Avukat Ergin Cinmen devamında şu değerlendirmede bulundu: “Türkiye’de yargı bağımsızlığının da ötesinde, Türkiye’de yargı, en azından bu yaşadığımız bölümü tam anlamıyla, iktidarın bürosu haline gelmiş durumda. Ya iktidarın ya da iktidarın bir bölümünün diyebilirim, çünkü AYM gerçekten uygun bir karar verdi ama bu ağır cezaların kararları ortada. Deniz Yücel ve Altanlar ile Ilıcak davasının hukukla hiçbir alakası yok. Ben yıllardan beri avukatlık yapıyorum, Türkiye’nin en sorunlu dönemlerinde de avukatlık yaptım ama bu dönem ayrı bir şekilde gidiyor. Biz hep ifade özgürlüğü kısıtlanıyor falan diyorduk, şimdi ifade özgürlüğünü de aşan, yani niyet ve kişilikler yargılanıyor.”

"Savaşta bile kısıtlanmayacak haklar ihlal edildi"

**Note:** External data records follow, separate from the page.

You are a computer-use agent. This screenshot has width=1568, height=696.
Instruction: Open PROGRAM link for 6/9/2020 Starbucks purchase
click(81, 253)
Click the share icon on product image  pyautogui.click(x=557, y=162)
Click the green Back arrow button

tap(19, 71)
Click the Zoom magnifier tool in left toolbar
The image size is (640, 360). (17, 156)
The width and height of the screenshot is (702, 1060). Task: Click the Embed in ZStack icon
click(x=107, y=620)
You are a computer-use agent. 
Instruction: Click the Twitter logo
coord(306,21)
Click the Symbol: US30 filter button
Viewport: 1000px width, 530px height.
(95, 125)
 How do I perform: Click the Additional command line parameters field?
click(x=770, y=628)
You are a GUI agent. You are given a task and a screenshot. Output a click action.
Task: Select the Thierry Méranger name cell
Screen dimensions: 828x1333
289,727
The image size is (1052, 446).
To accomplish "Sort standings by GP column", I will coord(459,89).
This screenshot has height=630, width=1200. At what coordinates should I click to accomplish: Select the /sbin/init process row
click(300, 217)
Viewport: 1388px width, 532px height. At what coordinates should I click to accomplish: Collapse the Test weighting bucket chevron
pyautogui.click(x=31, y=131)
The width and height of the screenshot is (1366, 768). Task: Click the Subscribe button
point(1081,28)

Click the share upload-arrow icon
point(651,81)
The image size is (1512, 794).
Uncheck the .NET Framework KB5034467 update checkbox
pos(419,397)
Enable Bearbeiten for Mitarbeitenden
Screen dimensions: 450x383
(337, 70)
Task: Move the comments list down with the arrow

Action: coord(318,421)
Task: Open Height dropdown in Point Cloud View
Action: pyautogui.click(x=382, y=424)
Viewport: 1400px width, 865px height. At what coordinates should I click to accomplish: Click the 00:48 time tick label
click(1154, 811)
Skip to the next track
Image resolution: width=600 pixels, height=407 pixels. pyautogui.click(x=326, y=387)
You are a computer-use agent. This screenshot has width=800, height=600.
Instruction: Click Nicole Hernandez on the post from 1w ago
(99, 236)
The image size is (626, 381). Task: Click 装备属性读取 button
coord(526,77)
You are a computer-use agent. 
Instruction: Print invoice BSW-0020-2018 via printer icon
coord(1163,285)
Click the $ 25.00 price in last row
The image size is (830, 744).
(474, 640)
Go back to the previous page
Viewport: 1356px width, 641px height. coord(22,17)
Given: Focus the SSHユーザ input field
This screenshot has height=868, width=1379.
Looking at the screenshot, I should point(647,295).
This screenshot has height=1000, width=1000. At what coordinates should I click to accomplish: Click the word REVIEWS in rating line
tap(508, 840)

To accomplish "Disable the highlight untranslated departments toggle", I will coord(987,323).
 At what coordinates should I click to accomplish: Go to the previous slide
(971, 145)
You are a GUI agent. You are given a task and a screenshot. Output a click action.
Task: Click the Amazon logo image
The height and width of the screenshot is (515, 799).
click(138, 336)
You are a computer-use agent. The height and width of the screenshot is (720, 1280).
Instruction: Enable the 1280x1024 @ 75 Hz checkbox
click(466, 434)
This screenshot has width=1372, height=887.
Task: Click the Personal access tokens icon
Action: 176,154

Anayasa’nın 25 ve 26’ıncı maddelerine atıfta bulunan Cinmen bu iki maddenin birbirinden farkı olduğunu belirterek şöyle konuştu:

25’inci madde “Düşünce hiçbir zaman kısıtlanamaz” ve “Düşünce ve kanaatlerin açığa vurulması mecbur bırakılamaz” diyor ve işte bu hak ortandan kaldırılıyor. Temel hakların bir çekirdeği vardır, temel haklar OHAL durumlarında kısıtlanabilir ama bazı çekirdek haklar kısıtlanamaz. İşte düşünce özgürlüğü savaş ve seferberlik halinde dahi kısıtlanamayacak haklardır. Nitekim Anayasa Mahkemesi kararını verirken çifte test uyguladı: Birinci test “Düşünce ve ifade özgürlüğü ve basın özgürlüğü ihlal edilmiş midir” testi. Bunu uyguladı ve ihlal edildiğine karar verdi. İkincisi ise şu an olağanüstü hal dönemindeyiz, dolaysısıyla OHAL döneminde özgürlüklerin ne şekilde kısıtlanabileceğini gösteren Anayasa’nın 15’inci maddesinin bir ve ikinci fıkralarına göre de test etti ve o test sonucunda da ihlale karar verdi. Yani savaş, seferberlik, OHAL döneminde de kısıtlanamayacak haklar ortadan kaldırıldı, bu çekirdek kırıldı.”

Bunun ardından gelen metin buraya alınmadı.